Prompt: The answer should contain every record below, output exactly.

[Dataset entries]
───
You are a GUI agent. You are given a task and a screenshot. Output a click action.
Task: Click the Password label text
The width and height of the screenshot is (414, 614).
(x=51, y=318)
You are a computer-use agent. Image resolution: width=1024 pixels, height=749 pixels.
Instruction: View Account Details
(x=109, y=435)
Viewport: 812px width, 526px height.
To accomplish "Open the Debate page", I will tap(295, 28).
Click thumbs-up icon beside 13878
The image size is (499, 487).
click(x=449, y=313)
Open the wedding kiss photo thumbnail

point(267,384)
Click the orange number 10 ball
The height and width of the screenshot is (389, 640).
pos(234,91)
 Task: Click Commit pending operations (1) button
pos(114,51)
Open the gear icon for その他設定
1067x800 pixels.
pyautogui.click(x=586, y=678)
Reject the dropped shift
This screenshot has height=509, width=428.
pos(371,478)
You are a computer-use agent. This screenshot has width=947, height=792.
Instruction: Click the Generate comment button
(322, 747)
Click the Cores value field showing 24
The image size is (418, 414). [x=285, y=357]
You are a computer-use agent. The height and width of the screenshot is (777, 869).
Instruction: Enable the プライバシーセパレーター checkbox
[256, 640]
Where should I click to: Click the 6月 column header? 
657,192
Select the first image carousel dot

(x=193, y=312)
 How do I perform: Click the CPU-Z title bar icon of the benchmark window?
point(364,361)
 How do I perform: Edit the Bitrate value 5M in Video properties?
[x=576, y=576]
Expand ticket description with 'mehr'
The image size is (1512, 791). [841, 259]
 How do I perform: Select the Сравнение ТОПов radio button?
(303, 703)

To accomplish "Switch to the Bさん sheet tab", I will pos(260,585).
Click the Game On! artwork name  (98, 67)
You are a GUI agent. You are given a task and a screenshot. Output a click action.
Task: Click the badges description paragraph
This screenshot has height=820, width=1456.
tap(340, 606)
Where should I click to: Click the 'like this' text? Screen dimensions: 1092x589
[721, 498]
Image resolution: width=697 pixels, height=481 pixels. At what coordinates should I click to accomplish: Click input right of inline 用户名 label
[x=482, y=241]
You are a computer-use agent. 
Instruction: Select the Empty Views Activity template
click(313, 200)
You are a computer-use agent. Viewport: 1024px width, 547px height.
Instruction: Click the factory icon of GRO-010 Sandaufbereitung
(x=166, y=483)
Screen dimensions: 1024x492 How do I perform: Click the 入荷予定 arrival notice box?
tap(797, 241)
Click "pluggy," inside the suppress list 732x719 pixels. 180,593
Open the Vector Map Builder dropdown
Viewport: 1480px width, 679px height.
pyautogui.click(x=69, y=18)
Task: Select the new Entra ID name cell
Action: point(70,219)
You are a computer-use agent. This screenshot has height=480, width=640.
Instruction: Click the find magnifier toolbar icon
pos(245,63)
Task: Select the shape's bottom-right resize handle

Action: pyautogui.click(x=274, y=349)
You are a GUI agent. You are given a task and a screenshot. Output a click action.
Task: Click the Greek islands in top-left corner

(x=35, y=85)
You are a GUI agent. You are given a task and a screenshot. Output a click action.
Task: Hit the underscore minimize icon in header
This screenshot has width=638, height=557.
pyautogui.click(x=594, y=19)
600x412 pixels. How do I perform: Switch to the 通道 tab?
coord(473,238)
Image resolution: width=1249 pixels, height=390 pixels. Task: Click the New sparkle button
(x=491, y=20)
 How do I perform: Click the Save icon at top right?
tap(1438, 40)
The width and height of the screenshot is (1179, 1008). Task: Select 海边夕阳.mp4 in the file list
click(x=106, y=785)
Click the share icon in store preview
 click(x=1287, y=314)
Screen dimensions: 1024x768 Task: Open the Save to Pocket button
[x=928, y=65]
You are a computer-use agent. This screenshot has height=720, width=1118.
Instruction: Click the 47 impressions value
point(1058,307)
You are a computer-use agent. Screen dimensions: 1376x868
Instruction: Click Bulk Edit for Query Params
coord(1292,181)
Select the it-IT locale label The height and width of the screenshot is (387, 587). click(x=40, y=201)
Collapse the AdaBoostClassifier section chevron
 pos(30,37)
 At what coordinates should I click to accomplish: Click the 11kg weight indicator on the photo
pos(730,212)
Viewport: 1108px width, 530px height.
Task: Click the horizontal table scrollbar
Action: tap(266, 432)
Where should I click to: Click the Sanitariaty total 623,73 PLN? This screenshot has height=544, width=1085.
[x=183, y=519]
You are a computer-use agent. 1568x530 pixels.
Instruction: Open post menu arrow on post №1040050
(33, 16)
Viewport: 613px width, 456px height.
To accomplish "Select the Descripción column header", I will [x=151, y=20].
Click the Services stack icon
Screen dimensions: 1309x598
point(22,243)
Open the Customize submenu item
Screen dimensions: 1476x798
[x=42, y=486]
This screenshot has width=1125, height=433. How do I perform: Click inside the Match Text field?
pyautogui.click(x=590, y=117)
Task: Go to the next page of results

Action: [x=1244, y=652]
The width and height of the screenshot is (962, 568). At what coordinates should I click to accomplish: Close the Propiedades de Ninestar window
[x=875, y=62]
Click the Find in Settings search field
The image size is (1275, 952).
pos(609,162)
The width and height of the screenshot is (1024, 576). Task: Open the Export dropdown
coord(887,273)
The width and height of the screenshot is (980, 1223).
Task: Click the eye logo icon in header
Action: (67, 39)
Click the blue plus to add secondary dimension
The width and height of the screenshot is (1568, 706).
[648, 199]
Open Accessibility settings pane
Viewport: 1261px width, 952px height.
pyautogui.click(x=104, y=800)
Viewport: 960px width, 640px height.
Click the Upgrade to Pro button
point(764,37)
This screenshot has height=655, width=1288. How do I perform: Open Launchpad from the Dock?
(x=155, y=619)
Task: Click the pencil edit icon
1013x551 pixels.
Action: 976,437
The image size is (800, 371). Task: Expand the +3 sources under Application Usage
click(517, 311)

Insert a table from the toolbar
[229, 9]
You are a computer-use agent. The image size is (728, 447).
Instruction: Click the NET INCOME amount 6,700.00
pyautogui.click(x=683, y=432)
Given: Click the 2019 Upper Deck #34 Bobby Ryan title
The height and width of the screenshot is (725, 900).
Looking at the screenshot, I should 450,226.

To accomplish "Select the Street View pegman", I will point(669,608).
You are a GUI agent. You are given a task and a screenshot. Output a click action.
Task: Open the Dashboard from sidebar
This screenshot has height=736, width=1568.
───
Your response:
You are a GUI agent. You are given a task and a screenshot. Output a click action.
Task: Click the Password label text
The width and height of the screenshot is (414, 614).
(x=51, y=318)
You are a computer-use agent. Image resolution: width=1024 pixels, height=749 pixels.
Instruction: View Account Details
(x=109, y=435)
Viewport: 812px width, 526px height.
To accomplish "Open the Debate page", I will tap(295, 28).
Click thumbs-up icon beside 13878
The image size is (499, 487).
click(x=449, y=313)
Open the wedding kiss photo thumbnail

point(267,384)
Click the orange number 10 ball
The height and width of the screenshot is (389, 640).
pos(234,91)
 Task: Click Commit pending operations (1) button
pos(114,51)
Open the gear icon for その他設定
1067x800 pixels.
pyautogui.click(x=586, y=678)
Reject the dropped shift
This screenshot has height=509, width=428.
pos(371,478)
You are a computer-use agent. This screenshot has width=947, height=792.
Instruction: Click the Generate comment button
(322, 747)
Click the Cores value field showing 24
The image size is (418, 414). [x=285, y=357]
You are a computer-use agent. The height and width of the screenshot is (777, 869).
Instruction: Enable the プライバシーセパレーター checkbox
[256, 640]
Where should I click to: Click the 6月 column header? 
657,192
Select the first image carousel dot

(x=193, y=312)
 How do I perform: Click the CPU-Z title bar icon of the benchmark window?
point(364,361)
 How do I perform: Edit the Bitrate value 5M in Video properties?
[x=576, y=576]
Expand ticket description with 'mehr'
The image size is (1512, 791). [841, 259]
 How do I perform: Select the Сравнение ТОПов radio button?
(303, 703)

To accomplish "Switch to the Bさん sheet tab", I will pos(260,585).
Click the Game On! artwork name  (98, 67)
You are a GUI agent. You are given a task and a screenshot. Output a click action.
Task: Click the badges description paragraph
This screenshot has height=820, width=1456.
tap(340, 606)
Where should I click to: Click the 'like this' text? Screen dimensions: 1092x589
[721, 498]
Image resolution: width=697 pixels, height=481 pixels. At what coordinates should I click to accomplish: Click input right of inline 用户名 label
[x=482, y=241]
You are a computer-use agent. 
Instruction: Select the Empty Views Activity template
click(313, 200)
You are a computer-use agent. Viewport: 1024px width, 547px height.
Instruction: Click the factory icon of GRO-010 Sandaufbereitung
(x=166, y=483)
Screen dimensions: 1024x492 How do I perform: Click the 入荷予定 arrival notice box?
tap(797, 241)
Click "pluggy," inside the suppress list 732x719 pixels. 180,593
Open the Vector Map Builder dropdown
Viewport: 1480px width, 679px height.
pyautogui.click(x=69, y=18)
Task: Select the new Entra ID name cell
Action: point(70,219)
You are a computer-use agent. This screenshot has height=480, width=640.
Instruction: Click the find magnifier toolbar icon
pos(245,63)
Task: Select the shape's bottom-right resize handle

Action: pyautogui.click(x=274, y=349)
You are a GUI agent. You are given a task and a screenshot. Output a click action.
Task: Click the Greek islands in top-left corner

(x=35, y=85)
You are a GUI agent. You are given a task and a screenshot. Output a click action.
Task: Hit the underscore minimize icon in header
This screenshot has width=638, height=557.
pyautogui.click(x=594, y=19)
600x412 pixels. How do I perform: Switch to the 通道 tab?
coord(473,238)
Image resolution: width=1249 pixels, height=390 pixels. Task: Click the New sparkle button
(x=491, y=20)
 How do I perform: Click the Save icon at top right?
tap(1438, 40)
The width and height of the screenshot is (1179, 1008). Task: Select 海边夕阳.mp4 in the file list
click(x=106, y=785)
Click the share icon in store preview
 click(x=1287, y=314)
Screen dimensions: 1024x768 Task: Open the Save to Pocket button
[x=928, y=65]
You are a computer-use agent. This screenshot has height=720, width=1118.
Instruction: Click the 47 impressions value
point(1058,307)
You are a computer-use agent. Screen dimensions: 1376x868
Instruction: Click Bulk Edit for Query Params
coord(1292,181)
Select the it-IT locale label The height and width of the screenshot is (387, 587). click(x=40, y=201)
Collapse the AdaBoostClassifier section chevron
 pos(30,37)
 At what coordinates should I click to accomplish: Click the 11kg weight indicator on the photo
pos(730,212)
Viewport: 1108px width, 530px height.
Task: Click the horizontal table scrollbar
Action: tap(266, 432)
Where should I click to: Click the Sanitariaty total 623,73 PLN? This screenshot has height=544, width=1085.
[x=183, y=519]
You are a computer-use agent. 1568x530 pixels.
Instruction: Open post menu arrow on post №1040050
(33, 16)
Viewport: 613px width, 456px height.
To accomplish "Select the Descripción column header", I will [x=151, y=20].
Click the Services stack icon
Screen dimensions: 1309x598
point(22,243)
Open the Customize submenu item
Screen dimensions: 1476x798
[x=42, y=486]
This screenshot has width=1125, height=433. How do I perform: Click inside the Match Text field?
pyautogui.click(x=590, y=117)
Task: Go to the next page of results

Action: [x=1244, y=652]
The width and height of the screenshot is (962, 568). At what coordinates should I click to accomplish: Close the Propiedades de Ninestar window
[x=875, y=62]
Click the Find in Settings search field
The image size is (1275, 952).
pos(609,162)
The width and height of the screenshot is (1024, 576). Task: Open the Export dropdown
coord(887,273)
The width and height of the screenshot is (980, 1223).
Task: Click the eye logo icon in header
Action: (67, 39)
Click the blue plus to add secondary dimension
The width and height of the screenshot is (1568, 706).
[648, 199]
Open Accessibility settings pane
Viewport: 1261px width, 952px height.
pyautogui.click(x=104, y=800)
Viewport: 960px width, 640px height.
Click the Upgrade to Pro button
point(764,37)
This screenshot has height=655, width=1288. How do I perform: Open Launchpad from the Dock?
(x=155, y=619)
Task: Click the pencil edit icon
1013x551 pixels.
Action: 976,437
The image size is (800, 371). Task: Expand the +3 sources under Application Usage
click(517, 311)

Insert a table from the toolbar
[229, 9]
You are a computer-use agent. The image size is (728, 447).
Instruction: Click the NET INCOME amount 6,700.00
pyautogui.click(x=683, y=432)
Given: Click the 2019 Upper Deck #34 Bobby Ryan title
The height and width of the screenshot is (725, 900).
Looking at the screenshot, I should 450,226.

To accomplish "Select the Street View pegman", I will point(669,608).
You are a GUI agent. You are given a task and a screenshot. Output a click action.
Task: Open the Dashboard from sidebar
This screenshot has height=736, width=1568.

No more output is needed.